Una famiglia tragicamente sgangherata.
Un fumetto con la scritta boom!, in cui ci sono ragazzi, sangue e animali.
Siamo nati per reliquie e resti come quelli.
Nel bel mezzo del nostro scambio animato, Henry ghignava, Tommy rideva, ed entrambi ripetevano: «Come al solito». Il quarto dormiva, e aveva dormito per tutto il tempo in cui ero stato via.
Quanto alle mie due figlie, quando sono entrate si sono meravigliate vedendo le ossa e mi hanno chiesto: «Perché le hai portate a casa, papà?»
Perché è un idiota.
Guardando Rory ho capito che lo stava pensando, ma non l’avrebbe mai detto ad alta voce di fronte a loro.
E Claudia Dunbar, Kirkby da nubile, ha scosso il capo e mi ha preso la mano, ed era felice, così dannatamente felice che sarei potuto crollare ancora. Perché ero contento. Non c’era alcun dubbio.
Contento.
Una parola che sembra stupida, ma sto scrivendo per raccontarvi tutto questo puramente e semplicemente perché è esattamente così che siamo. Io in particolare, perché amo questa cucina, e la sua storia grandiosa e terribile. È una cosa che devo fare qui. Perché è giusto. Sono contento di sentire i miei appunti che vengono sbattuti sul foglio.

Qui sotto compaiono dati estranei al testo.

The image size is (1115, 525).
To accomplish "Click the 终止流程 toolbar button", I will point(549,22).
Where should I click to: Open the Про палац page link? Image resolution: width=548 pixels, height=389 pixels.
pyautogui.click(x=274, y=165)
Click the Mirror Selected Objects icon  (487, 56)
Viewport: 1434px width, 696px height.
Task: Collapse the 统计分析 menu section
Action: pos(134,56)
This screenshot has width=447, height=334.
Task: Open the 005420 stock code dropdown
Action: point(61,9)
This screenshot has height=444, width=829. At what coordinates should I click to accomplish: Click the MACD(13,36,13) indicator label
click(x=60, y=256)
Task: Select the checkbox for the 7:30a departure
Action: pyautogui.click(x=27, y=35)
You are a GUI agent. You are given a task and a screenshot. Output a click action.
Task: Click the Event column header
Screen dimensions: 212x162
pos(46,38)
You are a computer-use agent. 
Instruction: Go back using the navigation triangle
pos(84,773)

Davanti a me c’è la vecchia MDS.
Più in là, la distesa legnosa del tavolo, piena di segni.
Pepiera e saliera spaiate, e un gruppetto di ostinate briciole di pane tostato. La luce che entra dall’atrio è gialla, quella qui dentro è bianca. Sono seduto, e penso, e batto. Batto sui tasti. Scrivere non è mai facile, ma diventa più semplice se hai qualcosa da dire.
Lasciate che vi parli di nostro fratello.
Il quarto dei ragazzi Dunbar, Clay.
Perché quello che sto per raccontarvi accadde a lui.
E, tramite Clay, cambiammo anche noi. Tutti.